Provided entries –
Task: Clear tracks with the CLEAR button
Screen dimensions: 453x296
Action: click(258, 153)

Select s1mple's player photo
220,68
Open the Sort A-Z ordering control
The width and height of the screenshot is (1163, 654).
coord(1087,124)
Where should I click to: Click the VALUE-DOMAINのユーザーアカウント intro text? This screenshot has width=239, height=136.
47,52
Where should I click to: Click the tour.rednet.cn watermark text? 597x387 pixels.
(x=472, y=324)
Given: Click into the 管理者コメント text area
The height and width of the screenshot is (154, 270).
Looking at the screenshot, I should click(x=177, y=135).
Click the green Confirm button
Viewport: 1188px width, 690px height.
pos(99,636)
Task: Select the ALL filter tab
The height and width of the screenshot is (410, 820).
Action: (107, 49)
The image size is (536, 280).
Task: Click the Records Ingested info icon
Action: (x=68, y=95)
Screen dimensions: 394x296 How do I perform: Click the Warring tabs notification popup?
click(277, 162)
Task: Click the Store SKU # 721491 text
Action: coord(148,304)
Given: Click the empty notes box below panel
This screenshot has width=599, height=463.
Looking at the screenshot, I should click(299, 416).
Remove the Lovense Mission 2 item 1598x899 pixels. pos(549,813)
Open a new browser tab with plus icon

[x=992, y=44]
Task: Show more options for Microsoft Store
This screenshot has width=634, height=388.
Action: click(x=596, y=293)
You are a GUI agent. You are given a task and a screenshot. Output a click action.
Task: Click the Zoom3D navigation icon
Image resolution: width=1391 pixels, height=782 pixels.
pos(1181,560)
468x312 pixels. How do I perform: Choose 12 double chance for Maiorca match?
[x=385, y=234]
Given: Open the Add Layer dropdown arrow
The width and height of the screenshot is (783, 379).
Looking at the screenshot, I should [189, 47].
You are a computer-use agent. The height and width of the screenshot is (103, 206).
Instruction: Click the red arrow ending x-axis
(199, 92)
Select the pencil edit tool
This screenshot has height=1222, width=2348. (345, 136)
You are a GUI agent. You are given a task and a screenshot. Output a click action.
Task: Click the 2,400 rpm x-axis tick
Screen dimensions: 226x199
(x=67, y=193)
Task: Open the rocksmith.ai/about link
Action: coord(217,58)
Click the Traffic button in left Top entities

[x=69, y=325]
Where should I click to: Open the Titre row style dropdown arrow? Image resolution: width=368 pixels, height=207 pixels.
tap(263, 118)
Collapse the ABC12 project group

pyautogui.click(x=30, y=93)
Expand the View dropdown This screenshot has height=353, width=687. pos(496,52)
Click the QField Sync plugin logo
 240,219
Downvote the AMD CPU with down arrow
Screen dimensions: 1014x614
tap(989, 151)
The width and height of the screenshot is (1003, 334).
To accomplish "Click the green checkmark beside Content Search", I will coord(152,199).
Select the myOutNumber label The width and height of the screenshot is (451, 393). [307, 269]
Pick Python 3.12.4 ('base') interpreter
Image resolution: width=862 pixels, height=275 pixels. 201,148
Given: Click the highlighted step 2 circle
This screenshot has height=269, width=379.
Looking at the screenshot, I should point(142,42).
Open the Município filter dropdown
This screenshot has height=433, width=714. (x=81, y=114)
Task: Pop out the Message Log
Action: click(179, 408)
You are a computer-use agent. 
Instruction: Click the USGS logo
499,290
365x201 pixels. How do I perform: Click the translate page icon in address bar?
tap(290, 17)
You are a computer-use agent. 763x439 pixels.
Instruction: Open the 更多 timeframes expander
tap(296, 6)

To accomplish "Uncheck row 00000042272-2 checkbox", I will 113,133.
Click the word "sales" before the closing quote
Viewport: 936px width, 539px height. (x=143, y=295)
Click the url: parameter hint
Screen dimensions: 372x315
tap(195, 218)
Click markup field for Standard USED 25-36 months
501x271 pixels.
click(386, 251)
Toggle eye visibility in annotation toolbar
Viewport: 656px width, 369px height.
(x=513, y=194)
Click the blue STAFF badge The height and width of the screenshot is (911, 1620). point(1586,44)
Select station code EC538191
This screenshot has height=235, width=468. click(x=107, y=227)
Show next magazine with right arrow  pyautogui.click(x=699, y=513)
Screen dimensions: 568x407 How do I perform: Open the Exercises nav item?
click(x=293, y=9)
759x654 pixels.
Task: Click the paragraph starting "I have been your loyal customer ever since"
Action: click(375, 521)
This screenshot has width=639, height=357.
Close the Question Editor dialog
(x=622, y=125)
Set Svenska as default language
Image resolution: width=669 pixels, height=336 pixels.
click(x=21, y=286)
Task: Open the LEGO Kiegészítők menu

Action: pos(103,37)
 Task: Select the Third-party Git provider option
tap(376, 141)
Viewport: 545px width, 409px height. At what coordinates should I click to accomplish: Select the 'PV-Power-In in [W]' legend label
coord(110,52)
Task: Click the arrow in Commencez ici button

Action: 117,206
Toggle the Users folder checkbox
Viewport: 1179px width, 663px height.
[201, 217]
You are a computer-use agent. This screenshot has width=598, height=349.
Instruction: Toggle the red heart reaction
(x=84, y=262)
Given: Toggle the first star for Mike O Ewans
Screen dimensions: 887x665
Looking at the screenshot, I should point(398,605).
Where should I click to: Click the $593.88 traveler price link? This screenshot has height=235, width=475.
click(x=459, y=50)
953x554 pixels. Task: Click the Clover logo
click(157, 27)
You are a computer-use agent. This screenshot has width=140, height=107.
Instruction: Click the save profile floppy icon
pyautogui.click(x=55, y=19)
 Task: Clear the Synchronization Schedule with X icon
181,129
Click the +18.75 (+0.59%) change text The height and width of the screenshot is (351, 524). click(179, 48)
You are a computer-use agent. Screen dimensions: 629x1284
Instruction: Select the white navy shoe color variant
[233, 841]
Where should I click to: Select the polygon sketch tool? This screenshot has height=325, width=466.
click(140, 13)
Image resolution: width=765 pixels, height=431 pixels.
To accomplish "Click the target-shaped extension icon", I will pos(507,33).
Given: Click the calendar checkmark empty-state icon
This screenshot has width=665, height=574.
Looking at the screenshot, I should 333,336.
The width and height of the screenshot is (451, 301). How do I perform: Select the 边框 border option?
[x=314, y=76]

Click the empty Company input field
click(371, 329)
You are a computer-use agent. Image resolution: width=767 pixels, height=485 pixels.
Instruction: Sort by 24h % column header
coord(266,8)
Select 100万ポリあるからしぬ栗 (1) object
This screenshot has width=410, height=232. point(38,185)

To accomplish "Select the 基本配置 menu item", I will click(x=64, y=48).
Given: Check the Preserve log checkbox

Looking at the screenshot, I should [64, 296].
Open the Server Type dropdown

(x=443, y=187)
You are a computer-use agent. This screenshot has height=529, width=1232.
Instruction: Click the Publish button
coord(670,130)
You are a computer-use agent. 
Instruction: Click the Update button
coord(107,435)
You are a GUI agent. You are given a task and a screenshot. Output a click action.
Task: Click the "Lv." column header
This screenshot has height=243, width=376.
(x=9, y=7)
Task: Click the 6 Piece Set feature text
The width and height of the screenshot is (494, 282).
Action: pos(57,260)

Try it –
Exactly as they stand, repeat all the records.

Written answer –
Task: Clear tracks with the CLEAR button
Screen dimensions: 453x296
Action: click(258, 153)

Select s1mple's player photo
220,68
Open the Sort A-Z ordering control
The width and height of the screenshot is (1163, 654).
coord(1087,124)
Where should I click to: Click the VALUE-DOMAINのユーザーアカウント intro text? This screenshot has width=239, height=136.
47,52
Where should I click to: Click the tour.rednet.cn watermark text? 597x387 pixels.
(x=472, y=324)
Given: Click into the 管理者コメント text area
The height and width of the screenshot is (154, 270).
Looking at the screenshot, I should click(x=177, y=135).
Click the green Confirm button
Viewport: 1188px width, 690px height.
pos(99,636)
Task: Select the ALL filter tab
The height and width of the screenshot is (410, 820).
Action: (107, 49)
The image size is (536, 280).
Task: Click the Records Ingested info icon
Action: (x=68, y=95)
Screen dimensions: 394x296 How do I perform: Click the Warring tabs notification popup?
click(277, 162)
Task: Click the Store SKU # 721491 text
Action: coord(148,304)
Given: Click the empty notes box below panel
This screenshot has width=599, height=463.
Looking at the screenshot, I should click(299, 416).
Remove the Lovense Mission 2 item 1598x899 pixels. pos(549,813)
Open a new browser tab with plus icon

[x=992, y=44]
Task: Show more options for Microsoft Store
This screenshot has width=634, height=388.
Action: click(x=596, y=293)
You are a GUI agent. You are given a task and a screenshot. Output a click action.
Task: Click the Zoom3D navigation icon
Image resolution: width=1391 pixels, height=782 pixels.
pos(1181,560)
468x312 pixels. How do I perform: Choose 12 double chance for Maiorca match?
[x=385, y=234]
Given: Open the Add Layer dropdown arrow
The width and height of the screenshot is (783, 379).
Looking at the screenshot, I should [189, 47].
You are a computer-use agent. The height and width of the screenshot is (103, 206).
Instruction: Click the red arrow ending x-axis
(199, 92)
Select the pencil edit tool
This screenshot has height=1222, width=2348. (345, 136)
You are a GUI agent. You are given a task and a screenshot. Output a click action.
Task: Click the 2,400 rpm x-axis tick
Screen dimensions: 226x199
(x=67, y=193)
Task: Open the rocksmith.ai/about link
Action: coord(217,58)
Click the Traffic button in left Top entities

[x=69, y=325]
Where should I click to: Open the Titre row style dropdown arrow? Image resolution: width=368 pixels, height=207 pixels.
tap(263, 118)
Collapse the ABC12 project group

pyautogui.click(x=30, y=93)
Expand the View dropdown This screenshot has height=353, width=687. pos(496,52)
Click the QField Sync plugin logo
 240,219
Downvote the AMD CPU with down arrow
Screen dimensions: 1014x614
tap(989, 151)
The width and height of the screenshot is (1003, 334).
To accomplish "Click the green checkmark beside Content Search", I will coord(152,199).
Select the myOutNumber label The width and height of the screenshot is (451, 393). [307, 269]
Pick Python 3.12.4 ('base') interpreter
Image resolution: width=862 pixels, height=275 pixels. 201,148
Given: Click the highlighted step 2 circle
This screenshot has height=269, width=379.
Looking at the screenshot, I should point(142,42).
Open the Município filter dropdown
This screenshot has height=433, width=714. (x=81, y=114)
Task: Pop out the Message Log
Action: click(179, 408)
You are a computer-use agent. 
Instruction: Click the USGS logo
499,290
365x201 pixels. How do I perform: Click the translate page icon in address bar?
tap(290, 17)
You are a computer-use agent. 763x439 pixels.
Instruction: Open the 更多 timeframes expander
tap(296, 6)

To accomplish "Uncheck row 00000042272-2 checkbox", I will 113,133.
Click the word "sales" before the closing quote
Viewport: 936px width, 539px height. (x=143, y=295)
Click the url: parameter hint
Screen dimensions: 372x315
tap(195, 218)
Click markup field for Standard USED 25-36 months
501x271 pixels.
click(386, 251)
Toggle eye visibility in annotation toolbar
Viewport: 656px width, 369px height.
(x=513, y=194)
Click the blue STAFF badge The height and width of the screenshot is (911, 1620). point(1586,44)
Select station code EC538191
This screenshot has height=235, width=468. click(x=107, y=227)
Show next magazine with right arrow  pyautogui.click(x=699, y=513)
Screen dimensions: 568x407 How do I perform: Open the Exercises nav item?
click(x=293, y=9)
759x654 pixels.
Task: Click the paragraph starting "I have been your loyal customer ever since"
Action: click(375, 521)
This screenshot has width=639, height=357.
Close the Question Editor dialog
(x=622, y=125)
Set Svenska as default language
Image resolution: width=669 pixels, height=336 pixels.
click(x=21, y=286)
Task: Open the LEGO Kiegészítők menu

Action: pos(103,37)
 Task: Select the Third-party Git provider option
tap(376, 141)
Viewport: 545px width, 409px height. At what coordinates should I click to accomplish: Select the 'PV-Power-In in [W]' legend label
coord(110,52)
Task: Click the arrow in Commencez ici button

Action: 117,206
Toggle the Users folder checkbox
Viewport: 1179px width, 663px height.
[201, 217]
You are a computer-use agent. This screenshot has width=598, height=349.
Instruction: Toggle the red heart reaction
(x=84, y=262)
Given: Toggle the first star for Mike O Ewans
Screen dimensions: 887x665
Looking at the screenshot, I should point(398,605).
Where should I click to: Click the $593.88 traveler price link? This screenshot has height=235, width=475.
click(x=459, y=50)
953x554 pixels. Task: Click the Clover logo
click(157, 27)
You are a computer-use agent. This screenshot has width=140, height=107.
Instruction: Click the save profile floppy icon
pyautogui.click(x=55, y=19)
 Task: Clear the Synchronization Schedule with X icon
181,129
Click the +18.75 (+0.59%) change text The height and width of the screenshot is (351, 524). click(179, 48)
You are a computer-use agent. Screen dimensions: 629x1284
Instruction: Select the white navy shoe color variant
[233, 841]
Where should I click to: Select the polygon sketch tool? This screenshot has height=325, width=466.
click(140, 13)
Image resolution: width=765 pixels, height=431 pixels.
To accomplish "Click the target-shaped extension icon", I will pos(507,33).
Given: Click the calendar checkmark empty-state icon
This screenshot has width=665, height=574.
Looking at the screenshot, I should 333,336.
The width and height of the screenshot is (451, 301). How do I perform: Select the 边框 border option?
[x=314, y=76]

Click the empty Company input field
click(371, 329)
You are a computer-use agent. Image resolution: width=767 pixels, height=485 pixels.
Instruction: Sort by 24h % column header
coord(266,8)
Select 100万ポリあるからしぬ栗 (1) object
This screenshot has width=410, height=232. point(38,185)

To accomplish "Select the 基本配置 menu item", I will click(x=64, y=48).
Given: Check the Preserve log checkbox

Looking at the screenshot, I should [64, 296].
Open the Server Type dropdown

(x=443, y=187)
You are a computer-use agent. This screenshot has height=529, width=1232.
Instruction: Click the Publish button
coord(670,130)
You are a computer-use agent. 
Instruction: Click the Update button
coord(107,435)
You are a GUI agent. You are given a task and a screenshot. Output a click action.
Task: Click the "Lv." column header
This screenshot has height=243, width=376.
(x=9, y=7)
Task: Click the 6 Piece Set feature text
The width and height of the screenshot is (494, 282).
Action: pos(57,260)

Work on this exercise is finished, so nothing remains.